### Text to read
Working with External Files
In Pixeltable, all media data (videos, images, audio) resides in external files, and Pixeltable stores references to those. The files can be local or remote (e.g., in S3). For the latter, Pixeltable automatically caches the files locally on access.
When interacting with media data via Pixeltable, either through queries or UDFs, the user sees the following Python types:
ImageType
:PIL.Image.Image
VideoType
:string
(local path)AudioType
:string
(local path)
Let's create a table and load some data to see what that looks like:
%pip install -qU pixeltable boto3
import tempfile
import random
import shutil
import pixeltable as pxt
# First drop the `external_data` directory if it exists, to ensure
# a clean environment for the demo
pxt.drop_dir('external_data', force=True)
pxt.create_dir('external_data')

### Given request A
Could you pull out the passage of the Pixeltable external files page starting with "Working with External" and going on through "locally on access.", word for word?
### Given request B
How would the Pixeltable external files page go on from its last line? Write the continuation.
You won't need the material that comes next.

### Dataset extract

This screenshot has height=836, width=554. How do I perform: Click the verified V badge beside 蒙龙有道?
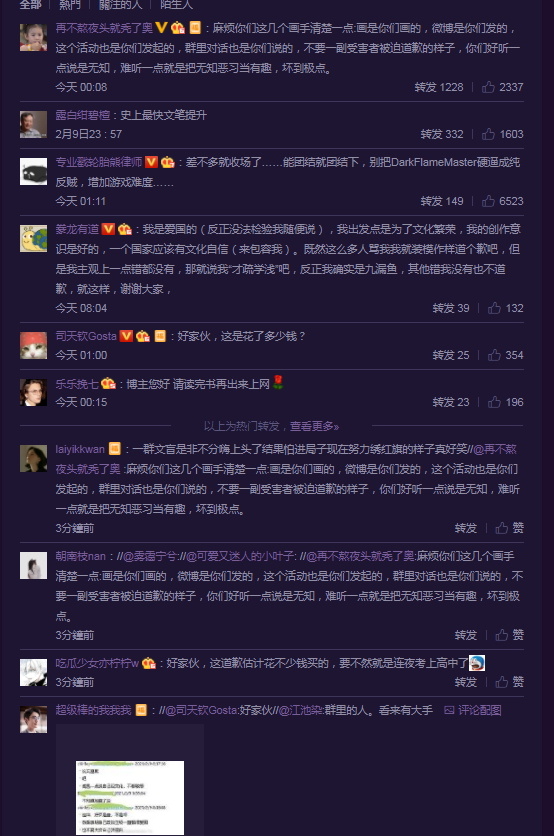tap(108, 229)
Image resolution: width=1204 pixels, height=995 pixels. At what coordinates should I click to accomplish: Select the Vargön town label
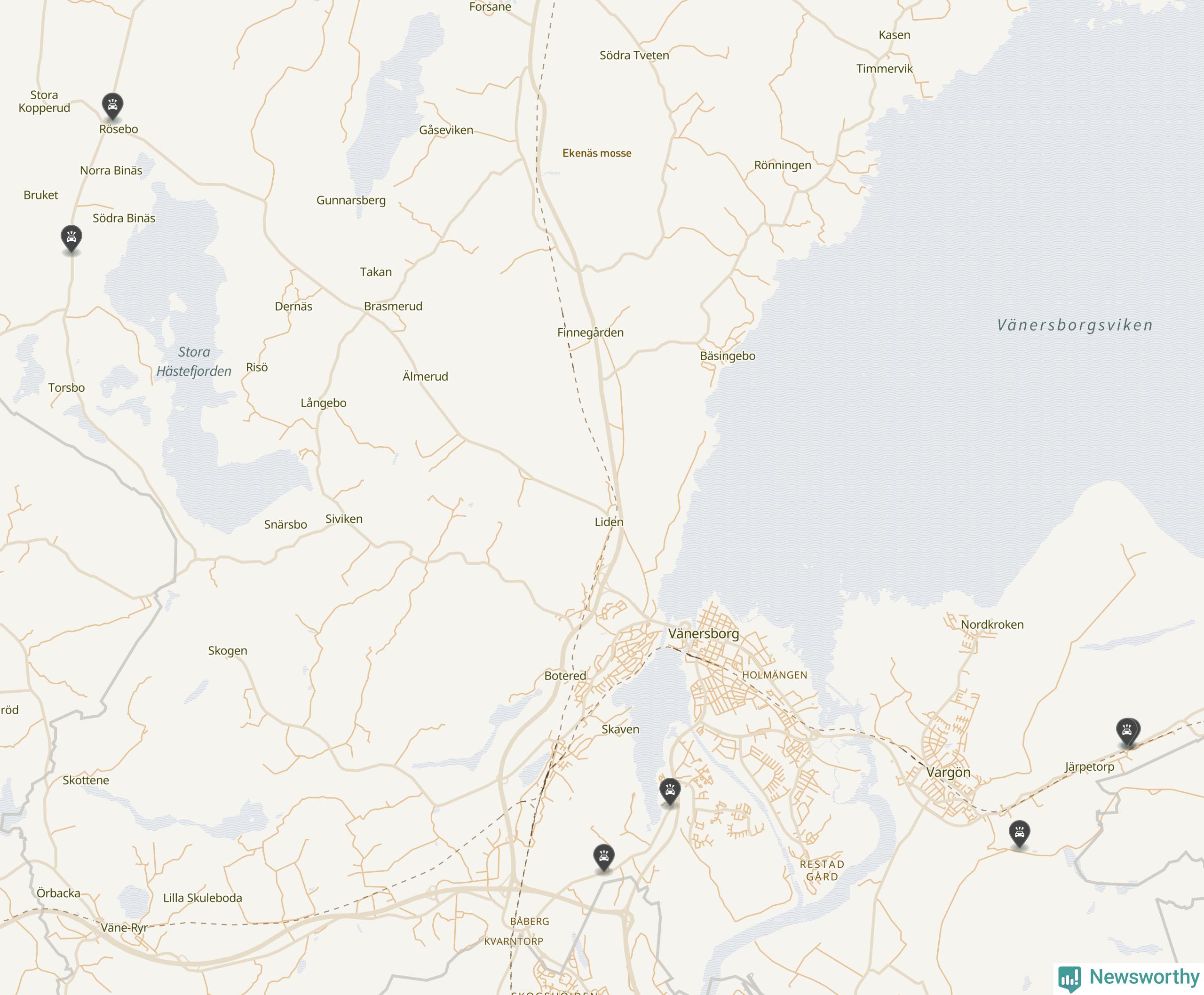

### Task output A
Working with External Files
In Pixeltable, all media data (videos, images, audio) resides in external files, and Pixeltable stores references to those. The files can be local or remote (e.g., in S3). For the latter, Pixeltable automatically caches the files locally on access.

### Task output B
Connected to Pixeltable database at: postgresql+psycopg://postgres:@/pixeltable?host=/Users/asiegel/.pixeltable/pgdata
Created directory `external_data`.
<pixeltable.catalog.dir.Dir at 0x176646bb0>
v = pxt.create_table('external_data.videos', {'video': pxt.Video})
prefix = 's3://multimedia-commons/'
paths = [
'data/videos/mp4/ffe/ffb/ffeffbef41bbc269810b2a1a888de.mp4',
'data/videos/mp4/ffe/feb/ffefebb41485539f964760e6115fbc44.mp4',
'data/videos/mp4/ffe/f73/ffef7384d698b5f70d411c696247169.mp4'
]
v.insert({'video': prefix + p} for p in paths)
Created table `videos`.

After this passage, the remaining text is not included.